**Challenge 1:** In the text on the apocalyptic, which Ancient Greek verb does the word "apocalyptic" come from, and what does that verb mean?
**Challenge 2:** Pick up the essay on the apocalyptic after its final sentence and keep writing.
[start Text to read]
The Celestial City didn’t descend from Heaven unto the Earth, nor the Earth ascend unto
Heaven.
The apocalyptic, I contend, is not only radically opposed to the eschatological — it is also its
only viable alternative.
Accelerationism, neoreaction, neo-Luddism, Bronze Age Pervert and post-Marxism — for
those familiar with these thoughts, a sense of affinity, a secret correspondence, is felt to arise
from their enumeration. The mostly online nature of this constellation is far from its unifying
factor, and its opposition to hegemonic cultural discourse is secondary to the one element that
binds it all — the apocalyptic.
Apocalyptic, from Ancient Greek ἀποκάλυψις, apokalupsis, itself a deverbal from
ἀποκαλύπτω, apokalupto, ‘to reveal, to uncover, unveil’ — does not mean eschatological.
[end Text to read]
[start Given entries]
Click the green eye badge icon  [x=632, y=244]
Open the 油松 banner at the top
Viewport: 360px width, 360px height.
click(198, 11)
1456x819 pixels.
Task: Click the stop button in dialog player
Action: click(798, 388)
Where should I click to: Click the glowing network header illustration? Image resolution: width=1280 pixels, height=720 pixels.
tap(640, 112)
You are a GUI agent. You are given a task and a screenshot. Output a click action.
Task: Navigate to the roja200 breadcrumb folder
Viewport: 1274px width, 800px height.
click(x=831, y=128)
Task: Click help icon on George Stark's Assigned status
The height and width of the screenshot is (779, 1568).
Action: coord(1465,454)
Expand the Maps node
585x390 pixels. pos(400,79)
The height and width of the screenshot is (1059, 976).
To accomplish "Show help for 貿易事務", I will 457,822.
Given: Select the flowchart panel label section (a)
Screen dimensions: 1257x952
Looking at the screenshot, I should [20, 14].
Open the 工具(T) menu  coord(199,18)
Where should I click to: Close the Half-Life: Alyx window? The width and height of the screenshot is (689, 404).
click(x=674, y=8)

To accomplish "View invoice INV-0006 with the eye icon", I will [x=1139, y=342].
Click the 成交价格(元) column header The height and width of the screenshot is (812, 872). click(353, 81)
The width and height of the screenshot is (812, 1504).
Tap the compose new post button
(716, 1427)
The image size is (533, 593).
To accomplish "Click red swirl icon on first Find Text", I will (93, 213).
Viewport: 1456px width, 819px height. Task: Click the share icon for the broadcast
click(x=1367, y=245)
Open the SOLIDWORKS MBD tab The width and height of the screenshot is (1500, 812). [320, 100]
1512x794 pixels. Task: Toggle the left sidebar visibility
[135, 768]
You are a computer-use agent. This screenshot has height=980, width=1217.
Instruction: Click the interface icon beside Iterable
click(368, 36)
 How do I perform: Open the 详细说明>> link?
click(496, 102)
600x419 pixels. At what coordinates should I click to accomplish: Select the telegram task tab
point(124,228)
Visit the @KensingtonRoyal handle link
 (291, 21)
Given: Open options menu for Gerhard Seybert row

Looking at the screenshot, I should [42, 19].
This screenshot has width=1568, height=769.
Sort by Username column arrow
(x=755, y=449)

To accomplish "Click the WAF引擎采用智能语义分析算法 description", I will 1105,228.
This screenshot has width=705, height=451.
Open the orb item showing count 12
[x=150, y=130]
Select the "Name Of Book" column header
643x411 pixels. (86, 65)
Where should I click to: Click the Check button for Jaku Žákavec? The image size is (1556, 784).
[end Given entries]
**Reply 1:** It comes from ἀποκαλύπτω (apokalupto), which means "to reveal, to uncover, unveil."

**Reply 2:**
However, apocalyptic literature has often concerned itself with eschatology, and thus has
apocalypse been tainted with the sense of eschaton. Consider the verb καλύπτω, kalupto, ‘to
cover’ and its cognate καλυφή, kaluphe, ‘submerged land’ — with the ‘apo-’ prefix, apocalypse reveals itself as originally pointing to the drawing of a veil. That is why the Bronze
Age Pervert wrote the following:
I heard also of such things being under the sea, the disgusting and frightful
things revealed when the sea recedes before a great storm. I will draw
back the curtain on this Iron Prison and show you where it is you live…
The apocalyptic is first a call: “This is not it.” — But what do you mean by it…? — “Let me
show you.”
It is a drawing back before a leap forward, and it recognizes that any quarrel one might
undertake against this century will be on this century’s terms, and that this isn’t something to
be pursued. While contending that the possibilities are infinite and infinitely actual, the
apocalyptic is first a global refusal.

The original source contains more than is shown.